LINC-PINT suppresses breast cancer cell proliferation and migration via MEIS2/PPP3CC/NF-κB pathway by sponging miR-576-5p

Abstract

Background

Breast cancer (BCa) is the most frequent malignant tumor in women. Long non-coding RNAs (lncRNAs) have been acknowledged to exert critical regulating functions in various cancers. Long intergenic non-protein coding RNA, p53 induced transcript (LINC-PINT) has been reported to be a chemosensitizer and a tumor suppressor in BCa. However, its downstream molecular mechanism contributing to its tumor-suppressing role remains to be explored in BCa.

Methods

LINC-PINT expression in BCa tissues and cells was measured using quantitative real-time polymerase chain reaction (RT-qPCR).
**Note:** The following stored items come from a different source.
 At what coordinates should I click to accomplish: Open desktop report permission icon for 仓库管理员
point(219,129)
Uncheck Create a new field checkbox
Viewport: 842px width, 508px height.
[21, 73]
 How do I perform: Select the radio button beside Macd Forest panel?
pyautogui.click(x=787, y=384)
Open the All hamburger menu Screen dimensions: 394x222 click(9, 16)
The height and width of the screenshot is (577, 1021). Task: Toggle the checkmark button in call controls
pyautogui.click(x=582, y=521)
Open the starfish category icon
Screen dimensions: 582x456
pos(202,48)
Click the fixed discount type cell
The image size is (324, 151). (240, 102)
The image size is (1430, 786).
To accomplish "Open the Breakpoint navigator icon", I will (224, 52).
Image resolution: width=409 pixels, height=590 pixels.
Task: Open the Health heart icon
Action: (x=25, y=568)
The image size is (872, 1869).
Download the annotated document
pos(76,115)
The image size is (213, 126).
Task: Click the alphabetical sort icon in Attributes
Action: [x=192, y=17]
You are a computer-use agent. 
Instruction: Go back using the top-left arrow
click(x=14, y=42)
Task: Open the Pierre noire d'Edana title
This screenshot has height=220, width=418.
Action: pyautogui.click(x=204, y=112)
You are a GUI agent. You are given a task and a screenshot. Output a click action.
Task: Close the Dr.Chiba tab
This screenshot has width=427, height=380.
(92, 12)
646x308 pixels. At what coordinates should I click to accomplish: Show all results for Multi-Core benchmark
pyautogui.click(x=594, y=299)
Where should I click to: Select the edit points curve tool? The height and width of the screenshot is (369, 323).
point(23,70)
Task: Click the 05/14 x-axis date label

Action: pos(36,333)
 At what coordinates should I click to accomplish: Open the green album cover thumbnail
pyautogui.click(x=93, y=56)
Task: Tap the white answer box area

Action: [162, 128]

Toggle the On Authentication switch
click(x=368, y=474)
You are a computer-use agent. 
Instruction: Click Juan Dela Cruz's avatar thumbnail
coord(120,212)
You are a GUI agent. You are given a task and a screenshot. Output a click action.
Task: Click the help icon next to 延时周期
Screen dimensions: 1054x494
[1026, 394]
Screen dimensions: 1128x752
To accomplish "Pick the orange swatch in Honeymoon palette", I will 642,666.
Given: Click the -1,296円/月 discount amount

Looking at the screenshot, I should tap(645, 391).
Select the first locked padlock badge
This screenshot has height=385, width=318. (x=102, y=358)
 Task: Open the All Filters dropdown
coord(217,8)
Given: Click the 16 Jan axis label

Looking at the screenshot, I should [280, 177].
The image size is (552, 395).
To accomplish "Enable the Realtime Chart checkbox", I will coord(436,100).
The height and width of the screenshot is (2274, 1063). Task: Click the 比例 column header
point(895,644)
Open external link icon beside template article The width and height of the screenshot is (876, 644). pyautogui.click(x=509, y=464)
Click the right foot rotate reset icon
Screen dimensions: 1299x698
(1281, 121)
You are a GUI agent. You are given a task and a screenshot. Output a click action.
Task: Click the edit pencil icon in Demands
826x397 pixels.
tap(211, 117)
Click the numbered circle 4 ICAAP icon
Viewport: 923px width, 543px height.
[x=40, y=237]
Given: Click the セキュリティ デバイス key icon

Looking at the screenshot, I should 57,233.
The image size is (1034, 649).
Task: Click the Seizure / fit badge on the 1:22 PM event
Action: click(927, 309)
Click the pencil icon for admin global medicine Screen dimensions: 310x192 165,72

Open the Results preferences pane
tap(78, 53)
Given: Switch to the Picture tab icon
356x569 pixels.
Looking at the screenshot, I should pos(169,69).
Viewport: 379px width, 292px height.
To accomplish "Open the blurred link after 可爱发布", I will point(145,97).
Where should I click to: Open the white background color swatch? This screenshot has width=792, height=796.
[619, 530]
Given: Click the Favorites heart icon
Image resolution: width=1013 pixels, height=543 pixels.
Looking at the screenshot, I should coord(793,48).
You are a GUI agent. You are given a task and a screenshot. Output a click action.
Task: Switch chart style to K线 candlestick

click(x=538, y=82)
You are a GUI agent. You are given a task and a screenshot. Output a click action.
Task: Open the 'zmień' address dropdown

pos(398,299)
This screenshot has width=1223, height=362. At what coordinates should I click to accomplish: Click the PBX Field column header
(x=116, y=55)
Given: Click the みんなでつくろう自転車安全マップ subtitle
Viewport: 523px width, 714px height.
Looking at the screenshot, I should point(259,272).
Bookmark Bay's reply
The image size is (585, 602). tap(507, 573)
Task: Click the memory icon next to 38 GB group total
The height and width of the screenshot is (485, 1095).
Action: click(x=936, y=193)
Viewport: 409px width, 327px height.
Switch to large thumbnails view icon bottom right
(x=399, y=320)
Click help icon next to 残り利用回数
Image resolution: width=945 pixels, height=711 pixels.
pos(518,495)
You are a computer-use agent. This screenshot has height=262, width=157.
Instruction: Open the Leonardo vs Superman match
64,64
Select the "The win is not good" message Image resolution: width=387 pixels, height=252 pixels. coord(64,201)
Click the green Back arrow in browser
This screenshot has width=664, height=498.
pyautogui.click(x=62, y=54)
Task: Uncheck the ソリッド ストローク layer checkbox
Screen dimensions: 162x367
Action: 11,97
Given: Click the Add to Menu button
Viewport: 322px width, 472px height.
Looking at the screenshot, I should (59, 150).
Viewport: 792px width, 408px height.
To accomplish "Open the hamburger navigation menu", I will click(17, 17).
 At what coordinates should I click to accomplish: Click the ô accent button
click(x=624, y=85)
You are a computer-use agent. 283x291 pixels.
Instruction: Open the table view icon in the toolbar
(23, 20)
The proliferation of transfected BCa cells was examined by counting kit-8 (CCK-8) and EdU assay. The migrating ability of indicate BCa cells was assessed by wound healing assays. Bioinformatics analysis and mechanism experiments such as RNA immunoprecipitation (RIP), RNA pull down assay, and luciferase reporter assay, were applied to demonstrate the downstream targets of LINC-PINT.

Results

LINC-PINT was downregulated in BCa tissues and cell lines. Overexpression of LINC-PINT suppressed BCa cell proliferation and migration. LINC-PINT could interact with miR-576-5p to upregulate Meis homeobox 2 (MEIS2) that positively regulated protein phosphatase 3 catalytic subunit gamma (PPP3CC) by inactivating the nuclear factor-κB (NF-κB) pathway.

Conclusions

These findings elucidated the anti-tumor role of LINC-PINT in BCa via the miR-576-5p/MEIS2/PPP3CC/NF-κB axis, which suggested that LINC-PINT might serve as a potential therapeutic target for BCa.